In late November I attended the U.S. Women and Cuba Collaboration Delegation 2015. On this trip I learned about Cuba’s history of progressing women’s rights. I gained a deeper appreciation for its commitment to this issue–and an inspiration to realize the same advances here in the United States.

After the revolution ended in 1959, the Federation of Cuban Women (La Federacion de Mujeres Cubanas, or FMC) was established to advance women’s rights in Cuba and ensure equity through oversight of national policy. That organization has been critical in establishing Cuba as a leader in women’s rights—one that has far exceeded the United States.

One of the more glaring disparities between the U.S. and Cuba’s records on women’s rights emerged nearly 40 years ago and persists today.

The Convention on the Elimination of All Forms of Discrimination Against Women (CEDAW) was put forth by the United Nations in 1979. CEDAW is the only treaty that focuses exclusively on the human rights of women and girls. It promotes equity in economic development and education, and reducing violence against women and girls.

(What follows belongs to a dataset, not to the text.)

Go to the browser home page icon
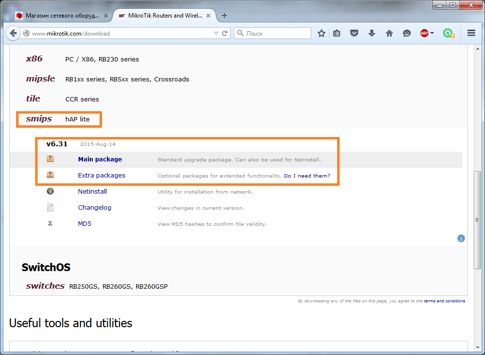This screenshot has height=355, width=485. coord(389,33)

Cuba was the first country to sign and the second country to ratify the treaty. While U.S. President Carter signed the treaty in 1980, the U.S. Senate has never ratified CEDAW–rendering Carter’s endorsement meaningless. The United States is one of only seven UN member countries—and the only industrialized country—to not have ratified the treaty.

Countries that ratify CEDAW are mandated to condemn all form of discrimination for women and girls in social, civil, economic, cultural, and political domains.  They are required at the local and national levels to monitor women’s human rights comprehensively and pass policies that would end all forms of discrimination.

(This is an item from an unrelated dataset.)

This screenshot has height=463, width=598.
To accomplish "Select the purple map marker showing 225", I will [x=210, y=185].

Between ratifying CEDAW and forming an oversight institution, Cuba has built momentum in progressing women’s rights.

In 2003, Cuba’s maternity law was reviewed and adjusted. Benefits were extended from 12 weeks to a full year of leave at 60 percent of a parent’s paid salary. This is available to the mother or father, regardless of whether they are married.

Cuba’s women are also increasingly in positions of power and influence in the government and workforce. At the 2012 census, women represented 73.7 percent of Cuba’s attorneys and 47 percent of judges in the Supreme Court. Women in Cuba occupied positions in parliament more than any other country in the world. They also made up 63 percent of students in university and 65.6 percent of all professionals in the country.

While these statistics are impressive: I’m not saying Cuba is a utopia. There is a disparity between white and black Cuban women’s standards of living. However, the FMC acknowledges this and is making efforts to collect data and reduce racial disparities. The key, in my mind, is that they are continuously making progress, often at an aggressive pace relative to the rest of the world.

Meanwhile, the U.S. is holding to its 50-year-old trade embargo, which my colleague and fellow delegate Valerie Werner detailed in her recent post. The embargo’s devastating effects have compounded since the global economic crisis. Food instability and reduced access to health care have threatened women and their families even more in the last decade. This has also pulled resources away from improving women’s standards of living and eliminating discrimination

Being a delegate member reinforced for me that my liberation as a woman in the United States is tied to the women of Cuba and elsewhere. I feel a sense of solidarity and a responsibility to call for my country’s accountability. So, I’ll say this: The U.S. has a long way to go in catching up to Cuba’s standard for women’s rights. The least we can do in the meantime is stop holding them back.